En tout état de cause, il pourra être tentant, pour un lanceur d’alerte, de s’orienter vers un signalement externe qui pourrait apparaître comme plus sûr et source de moins de risques de représailles.
Il faut bien reconnaître que la destinée d’un lanceur d’alerte est souvent funeste et relève régulièrement du parcours du combattant. Plagiant le célèbre titre des Rita Mitsouko (sic), le directeur de l’Audit Interne d’un groupe du CAC 40 confiait que « les histoires d’alerte finissent mal en général » !

L’expérience de la confiance…

Face à cette situation et au changement d’environnement légal, l’entreprise n’a pas d’autre choix que de trouver le moyen d’inciter les lanceurs d’alerte à utiliser son dispositif plutôt que le dispositif externe.

Bien sûr, le premier enjeu est un enjeu de communication, alors que jusqu’à présent certaines entreprises se satisfaisaient volontiers d’une méconnaissance de l’existence même du dispositif par l’essentiel de ses salariés qui limitait de fait le nombre d’alertes formulées. Il s’agit désormais de faire connaître à tous le dispositif, de le rendre accessible et compréhensible.
Mais cette communication, bien que nécessaire, ne sera pas suffisante. Selon nous, l’enjeu principal consistera pour l’entreprise à inspirer confiance au lanceur d’alerte. Et contrairement à un reptile bien connu, une ritournelle hypnotique (« aie confiance… ») ne sera pas suffisante…
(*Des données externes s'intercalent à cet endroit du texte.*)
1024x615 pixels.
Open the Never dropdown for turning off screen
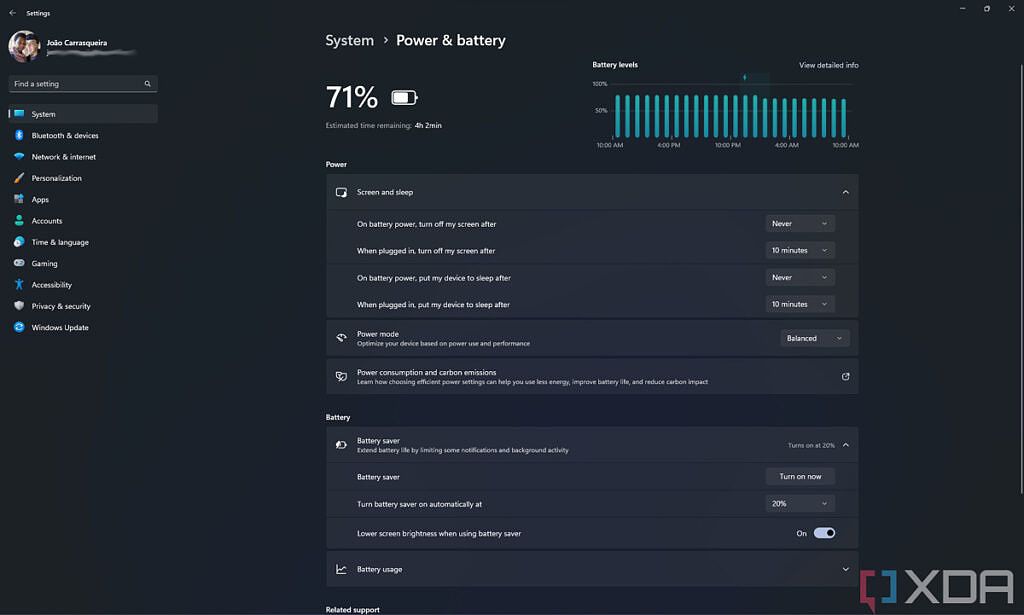click(x=799, y=223)
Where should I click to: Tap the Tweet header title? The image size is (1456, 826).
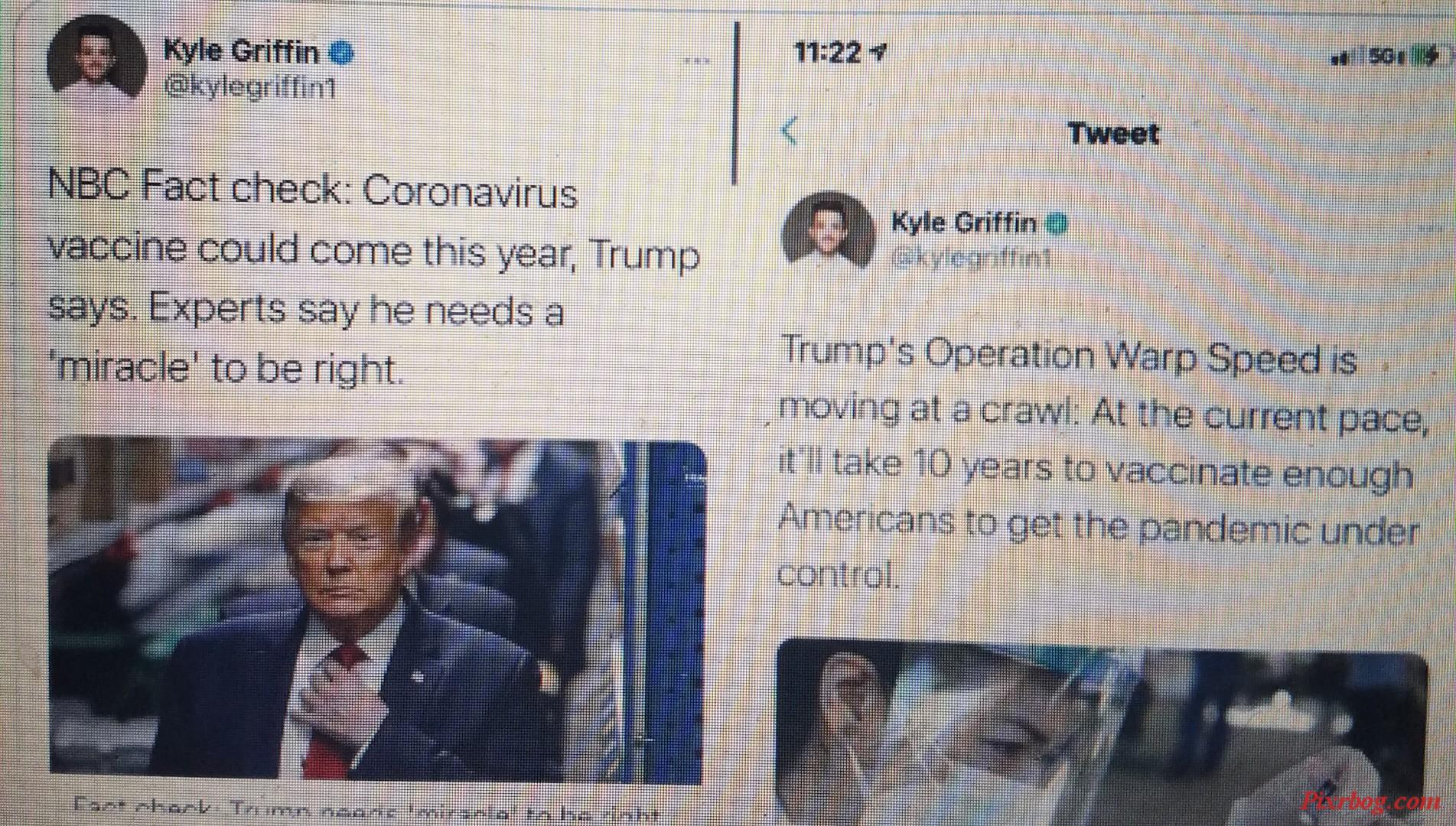(x=1113, y=134)
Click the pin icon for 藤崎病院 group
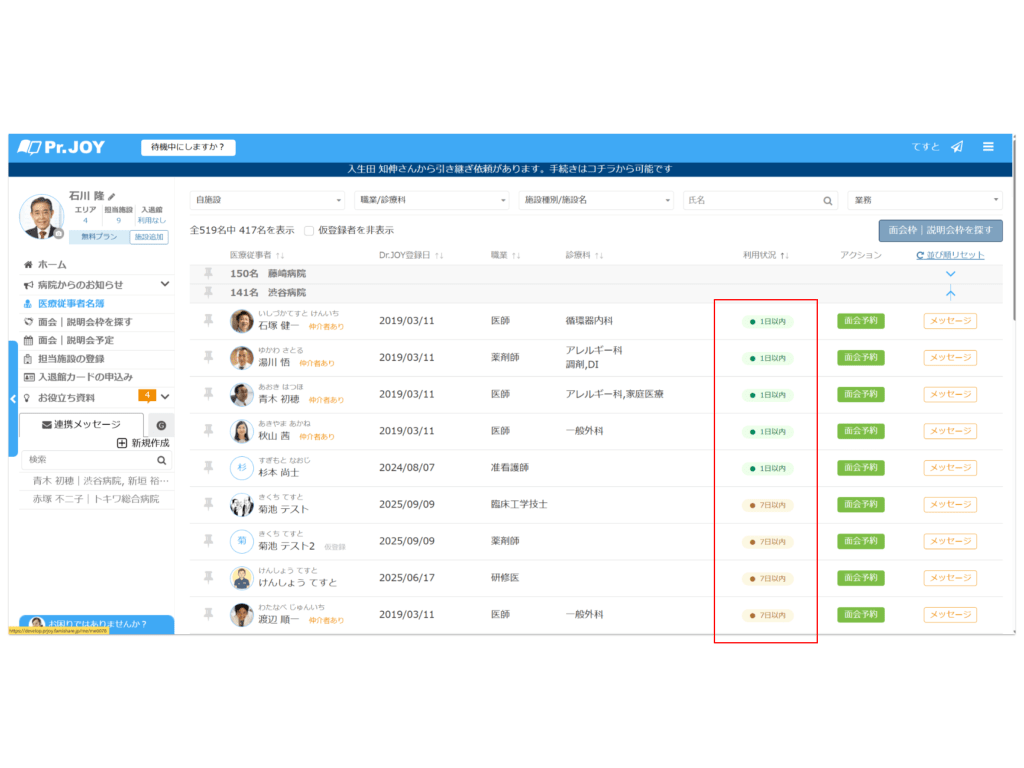This screenshot has width=1024, height=768. pos(208,273)
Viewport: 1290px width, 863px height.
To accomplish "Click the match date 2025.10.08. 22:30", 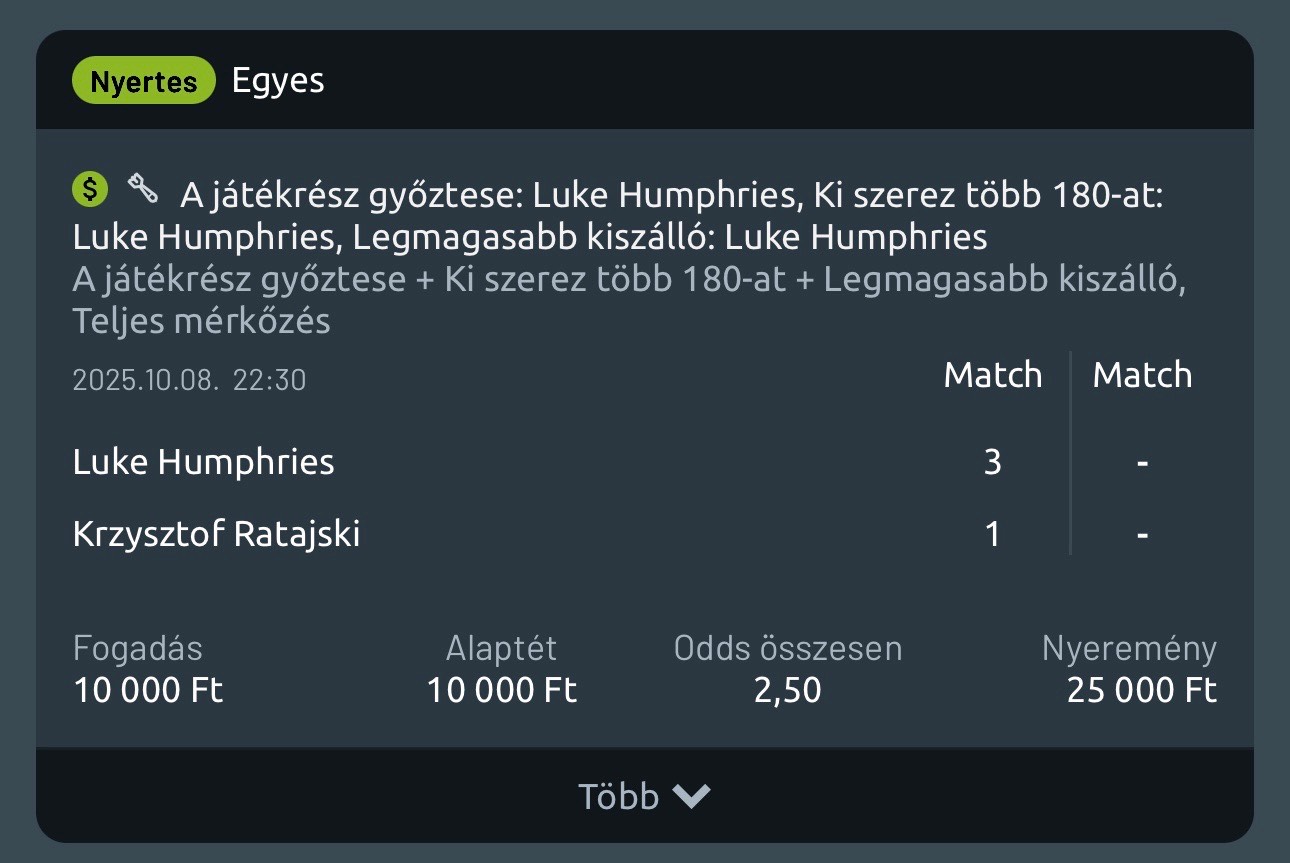I will [x=189, y=380].
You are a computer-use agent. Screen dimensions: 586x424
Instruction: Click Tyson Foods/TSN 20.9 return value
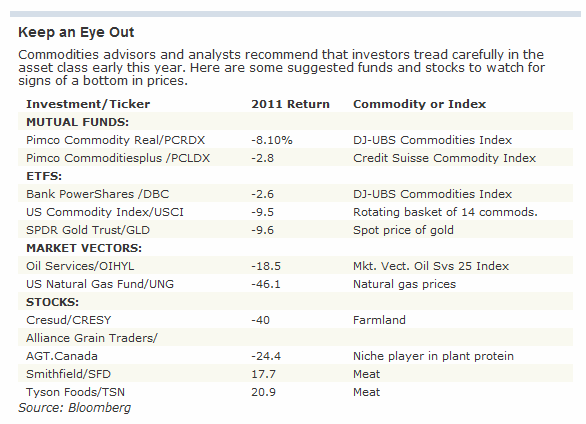pyautogui.click(x=263, y=392)
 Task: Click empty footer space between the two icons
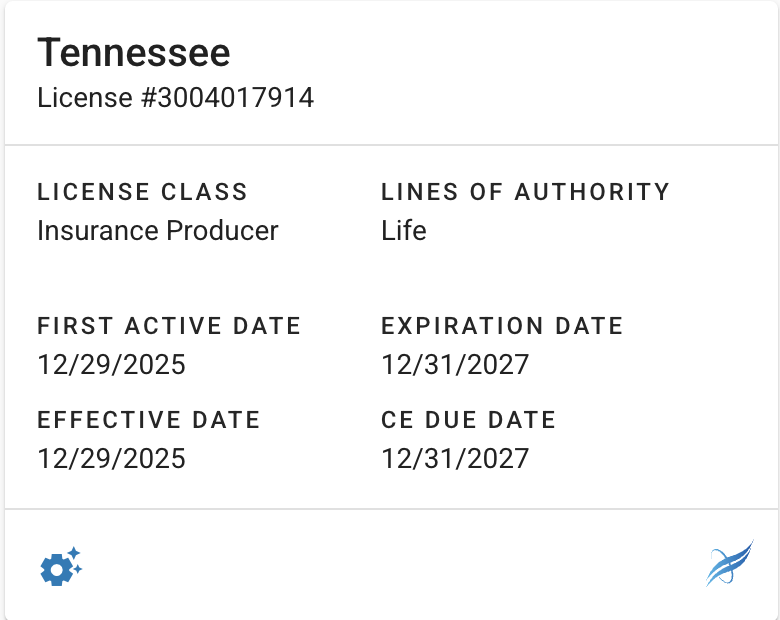click(x=390, y=566)
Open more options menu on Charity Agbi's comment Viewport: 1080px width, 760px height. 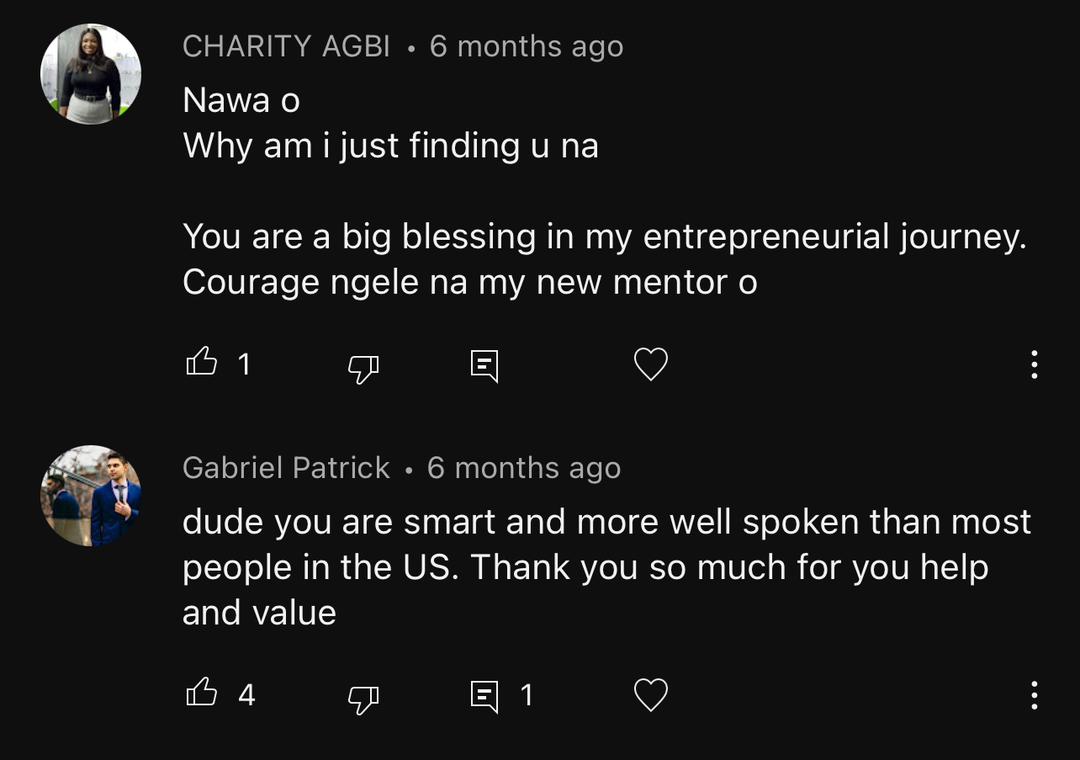pyautogui.click(x=1034, y=365)
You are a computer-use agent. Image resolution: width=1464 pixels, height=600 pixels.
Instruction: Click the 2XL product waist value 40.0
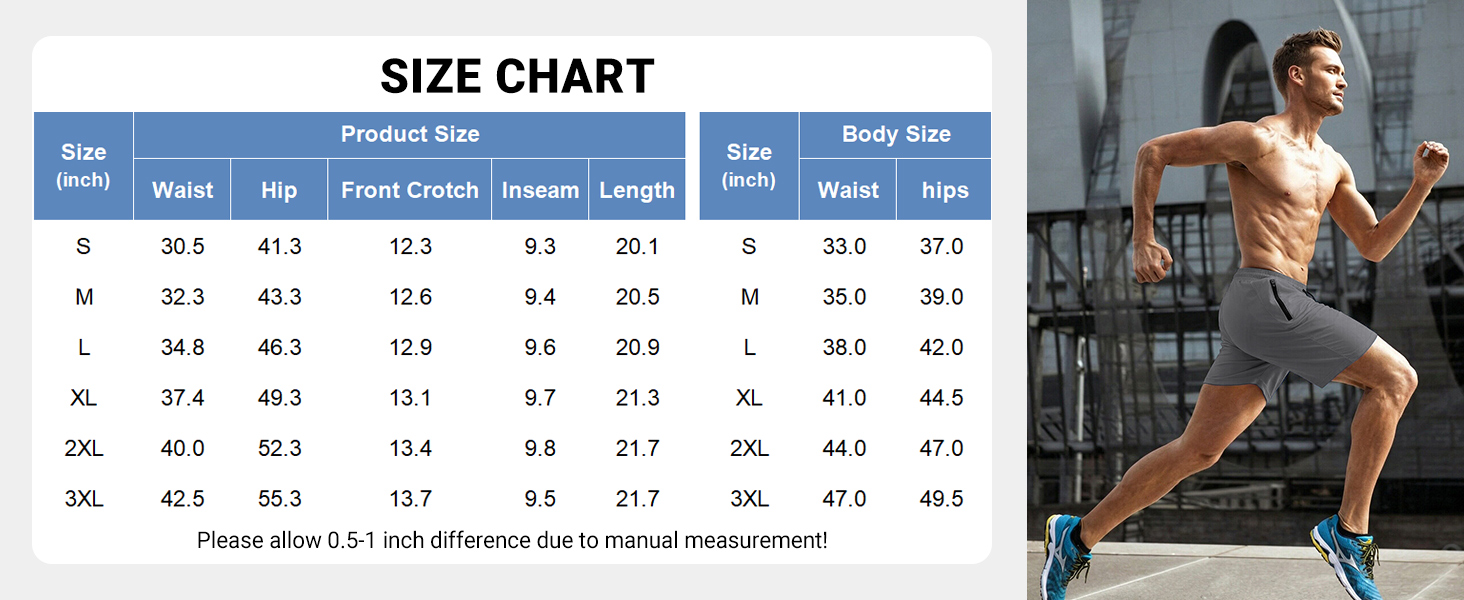[183, 448]
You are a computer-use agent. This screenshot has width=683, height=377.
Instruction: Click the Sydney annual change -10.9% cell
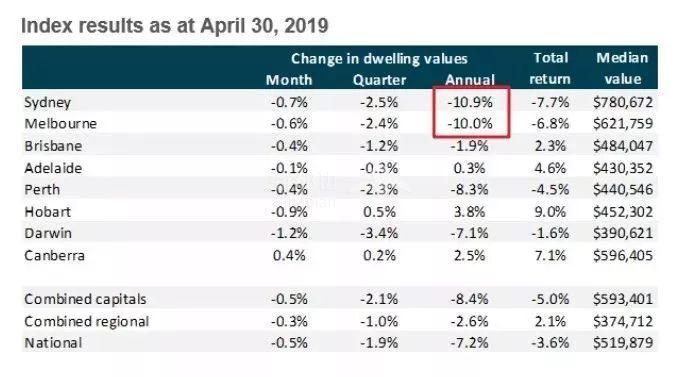[470, 102]
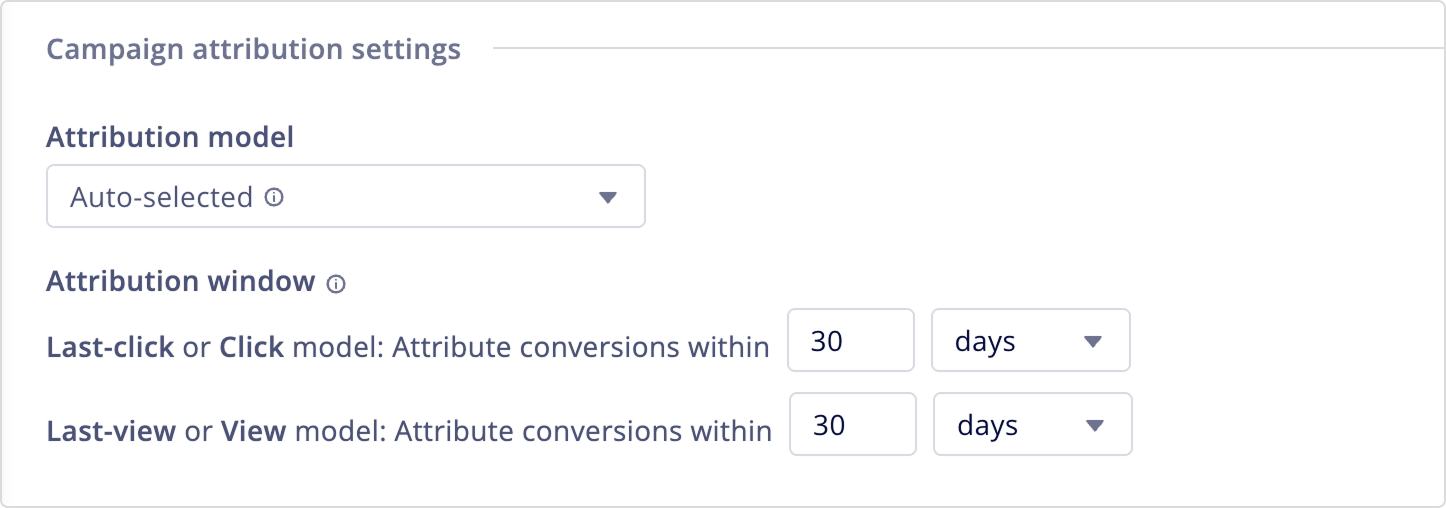
Task: Click arrow on Last-click model days dropdown
Action: pos(1092,342)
Cette confiance va devoir se bâtir sur la solidité technique du dispositif, qui implique le recours à un outil dédié et sécurisé, et à la mobilisation de ressources compétentes pour traiter les alertes.

Comme le souligne l’Agence Française Anticorruption dans ses recommandations, le traitement des alertes peut conduire à la mise en œuvre d’une enquête interne. Or, la réalisation de ces enquêtes internes nécessite la mise en œuvre d’une méthodologie rigoureuse voire de techniques d’investigation spécifiques de digital forensic par exemple.
Ainsi, pour gagner la confiance des lanceurs d’alerte potentiels, la mise en œuvre d’une procédure de traitement des alertes nécessitera de fait un investissement de la part des entreprises.
Celles-ci devront décider si elles privilégient la mise en place de solutions internes, impliquant l’acquisition des outils nécessaires tant pour la gestion des alertes que pour la conduite des investigations, mais également la mise en place d’équipes compétentes, soit par recrutement externe, soit par un programme de formation spécifique.
Cette approche interne, qui peut sembler naturelle, présente au moins deux écueils majeurs.
Le premier est technique et correspond au large spectre de compétences spécifiques à acquérir.
Le second est plus insidieux et découle du doute qui pourra subsister dans l’esprit des lanceurs d’alerte sur le réel niveau d’indépendance et d’objectivité d’une équipe d’investigation, qui restera malgré tout hiérarchiquement dépendante du management de l’entreprise, alors même que l’alerte pourrait concerner ce dernier.

De plus, il est toujours difficile d’engager des investissements qui peuvent être lourds sans avoir de visibilité sur le volume réel auquel l’entreprise sera confrontée.

C’est pourquoi nous avons la conviction que l’externalisation, totale ou partielle, de la gestion des alertes constitue une solution à privilégier pour les entreprises, au moins dans un premier temps.
Elle permet de mobiliser les compétences adéquates, tant en qualité qu’en quantité, de garantir un niveau élevé d’indépendance mais également d’éprouver et de calibrer le dispositif.

Reposant sur des professionnels aguerris ayant l’expérience du traitement des alertes et de la conduite des investigations, cette approche contribue de manière efficace à gagner la confiance des lanceurs d’alertes qui oseront se confier en interne plutôt que préférer le confort apparent de l’anonymat administratif d’une autorité externe.